■ PROVIDED RECORDS
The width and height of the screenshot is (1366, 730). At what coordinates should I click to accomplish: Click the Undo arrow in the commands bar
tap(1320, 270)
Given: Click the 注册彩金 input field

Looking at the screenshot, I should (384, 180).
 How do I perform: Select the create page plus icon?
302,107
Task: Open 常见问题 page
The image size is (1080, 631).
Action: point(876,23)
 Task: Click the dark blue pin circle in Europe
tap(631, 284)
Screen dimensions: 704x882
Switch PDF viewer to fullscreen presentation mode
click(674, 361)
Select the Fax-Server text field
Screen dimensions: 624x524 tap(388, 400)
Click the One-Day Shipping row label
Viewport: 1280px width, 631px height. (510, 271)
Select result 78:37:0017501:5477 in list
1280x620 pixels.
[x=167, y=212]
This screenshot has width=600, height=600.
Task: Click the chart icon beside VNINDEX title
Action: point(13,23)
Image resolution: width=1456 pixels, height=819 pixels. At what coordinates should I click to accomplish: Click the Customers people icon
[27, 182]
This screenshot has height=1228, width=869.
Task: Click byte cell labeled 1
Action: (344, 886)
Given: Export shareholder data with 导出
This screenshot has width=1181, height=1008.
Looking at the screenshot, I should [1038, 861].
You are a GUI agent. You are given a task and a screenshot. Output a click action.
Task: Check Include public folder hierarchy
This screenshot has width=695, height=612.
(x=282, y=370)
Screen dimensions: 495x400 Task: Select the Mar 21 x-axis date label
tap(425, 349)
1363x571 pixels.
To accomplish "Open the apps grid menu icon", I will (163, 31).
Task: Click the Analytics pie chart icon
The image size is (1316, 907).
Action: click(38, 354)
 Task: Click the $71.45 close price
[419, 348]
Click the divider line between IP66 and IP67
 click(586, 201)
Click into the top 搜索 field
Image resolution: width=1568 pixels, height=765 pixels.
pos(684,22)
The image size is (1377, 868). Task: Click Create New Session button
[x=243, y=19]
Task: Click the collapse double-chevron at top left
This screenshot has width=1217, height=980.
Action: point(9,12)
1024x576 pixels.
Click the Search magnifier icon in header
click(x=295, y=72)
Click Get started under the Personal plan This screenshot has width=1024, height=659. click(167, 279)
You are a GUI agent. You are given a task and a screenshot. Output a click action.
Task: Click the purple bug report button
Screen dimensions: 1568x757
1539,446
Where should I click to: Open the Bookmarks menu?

■ YOUR INSTRUCTIONS
Write down how many lines in this listing contain the word "Open"; the number is the whole answer.

■ YOUR RESPONSE
3